**Excerpted passage:**
Health tech developers must work with front-line clinicians when developing artificial intelligence tools, a new paper argues.
Published last week in Frontiers in Psychiatry, its authors aimed to create a framework for practical AI implementation that addresses the benefits and challenges for mental health clinicians. To date, few resources exist on this topic, they argue.
The paper focused on three categories of emerging technologies: automation, engagement and clinical decision support tools. Automating repetitive tasks helps alleviate workloads, while engagement tools help keep patients on the right track between sessions. Decision support tools, meanwhile, can help clinicians detect mental illness earlier. Ultimately, the paper's authors told Fierce Healthcare, the goal is to advocate for AI as a supplement, not a replacement, to clinicians’ expertise.
“For clinicians, documentation is just a crushing burden,” co-author Katherine Kellogg, professor of management and innovation at MIT, told Fierce Healthcare as an example. AI is an obvious intervention to help mitigate burnout, she added. “We believe that these AI technologies have tremendous potential to change clinicians’ quality of life.”
Importantly, AI tools can also support clinicians in training and accommodate various skill sets—a critical benefit at a time when there is an enormous demand for and shortage of therapists, she added.
Addressing uncertainties and challenges related to AI implementation should be up to clinical leaders across healthcare organizations as well as health tech developers, the paper argues.
And it's critical to include clinicians in the development process of AI tools. “These technologies are often opaque, black boxes,” Kellogg said. “The key voice that is missing from this conversation is the voice of the frontline clinician.”

**Exercise objective:** Pick up the article on clinicians and AI tools in mental health care after its final sentence and continue it. The records that follow have nothing to do with this text.

**Data section:**
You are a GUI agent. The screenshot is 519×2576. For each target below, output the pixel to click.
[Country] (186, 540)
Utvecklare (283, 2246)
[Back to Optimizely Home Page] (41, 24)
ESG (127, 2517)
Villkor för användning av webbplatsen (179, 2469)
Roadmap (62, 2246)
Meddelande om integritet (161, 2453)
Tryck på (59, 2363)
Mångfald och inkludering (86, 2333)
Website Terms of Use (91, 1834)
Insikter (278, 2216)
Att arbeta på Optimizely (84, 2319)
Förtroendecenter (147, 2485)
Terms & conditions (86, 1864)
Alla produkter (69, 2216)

**Task output:**
In her practice as a clinical psychologist, co-author Shiri Sadeh-Sharvit, Ph.D., has observed a lack of awareness about AI and its uses among her colleagues, she told Fierce Healthcare. Sadeh-Sharvit is also chief clinical officer at Eleos Health, a clinical app for voice AI that transcribes and summarizes therapy sessions. Approximately 20% of the company is made up of therapists in training or practicing therapists, Sadeh-Sharvit noted, and the company prioritizes working with clinicians to develop and update its technology.
“Help is on the way. There are tools already available to clinicians to use,” Sadeh-Sharvit said. “I do want to assure therapists that we are not going to replace them; we want to add tools to help them do their job better.”
This review was the first step in providing clinicians a guide for the uses, benefits and challenges of using AI on the front lines. But further research is needed—the kind that tracks clinicians’ actual implementation of AI in the field, Kellogg and Sadeh-Sharvit said. And, while behavioral health is an area lagging behind other healthcare settings in tracking and implementing AI, “we have not solved this problem in any of the domains,” Kellogg noted.